Looming US election, mature business cycle, concerns about US-China trade concern investors
By John Kemp
LONDON, Feb 27 – Financial markets remain cautious despite reports of progress in trade talks between the United States and China and a much more dovish tone in recent comments from Federal Reserve policymakers.
Reaching a bilateral trade deal or at least postponing the implementation of punitive tariffs is probably necessary to avert the threat of a global recession or an extended slowdown, but will it be sufficient?
Most financial and real indicators show the United States and other major economies slowing sharply over the fourth quarter of last year as tariff threats, volatile financial markets and increased uncertainty took their toll.
In recent weeks, the threat of a further escalation in the U.S.-China trade conflict has fallen, with top leaders from both countries saying the talks were making good headway.
U.S. President Donald Trump has said the previous March 1 tariff deadline will be pushed back to allow more time for the negotiations (“Trump delays tariff hike on Chinese goods, citing trade talk progress”, Reuters, Feb. 24).
And the Federal Open Market Committee has indicated it will be patient and await more data before deciding its next move on interest rates.
U.S. equity indices and benchmark crude oil prices have rallied since the start of the year, reversing some of their fourth-quarter losses.
But equity and oil prices remain well below their September-October peaks and essentially unchanged from the start of 2018, illustrating the underlying caution.
Other indicators suggest investors remain wary about the economic outlook and are adopting a defensive strategy.
The U.S. Treasury yield curve has continued to flatten in a sign that investors think the risk of a recession remains elevated.
The interest rate spread between three-month and 10-year paper is down to just 18 basis points, not much wider than its current cycle-low of 14 points.
Yields on 10-year Treasury inflation-protected securities (TIPS), which strip out expected changes in the inflation rate, have fallen to just 0.75 per cent, from 1.17 per cent in early November.
Credit spreads for mid-rated U.S. corporate borrowers remain near three-year highs and far above the level in September-October, before the recent bout of financial volatility.

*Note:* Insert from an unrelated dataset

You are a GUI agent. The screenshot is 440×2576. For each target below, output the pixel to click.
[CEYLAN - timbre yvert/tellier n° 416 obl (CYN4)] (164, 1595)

The spread for seasoned corporate issuers rated Baa by Moody’s over benchmark 10-year Treasury notes is just under 250 basis points, up from 180 in September.
The global economy is “fragile” and cannot take another rise in oil prices, as the U.S. president said on Twitter on Monday, accurately characterizing the sentiment across most financial markets.
Sentiment is being restrained by a mixture of cyclical and structural factors – a temporary business cycle slowdown overlaid with more enduring concerns about the outlook.
The uncertain future of U.S.-China relations, even with a trade deal, a looming presidential election in the United States, and a mature business cycle are encouraging investors to think defensively.
The bullish optimism of 2017 and early 2018, stoked by tax cuts and soaring equity valuations, has been replaced by something much more agnostic if not pessimistic.
Following a period of profound political, economic and diplomatic disruption, old certainties have been washed away but no one is certain yet about the new rules of the game.
With global growth slowing, international tensions high, mounting criticism of previously popular technology companies, and populists challenging established institutions, investors are digging in for an age of anxiety.
John Kemp is a Reuters market analyst. The views expressed are his own.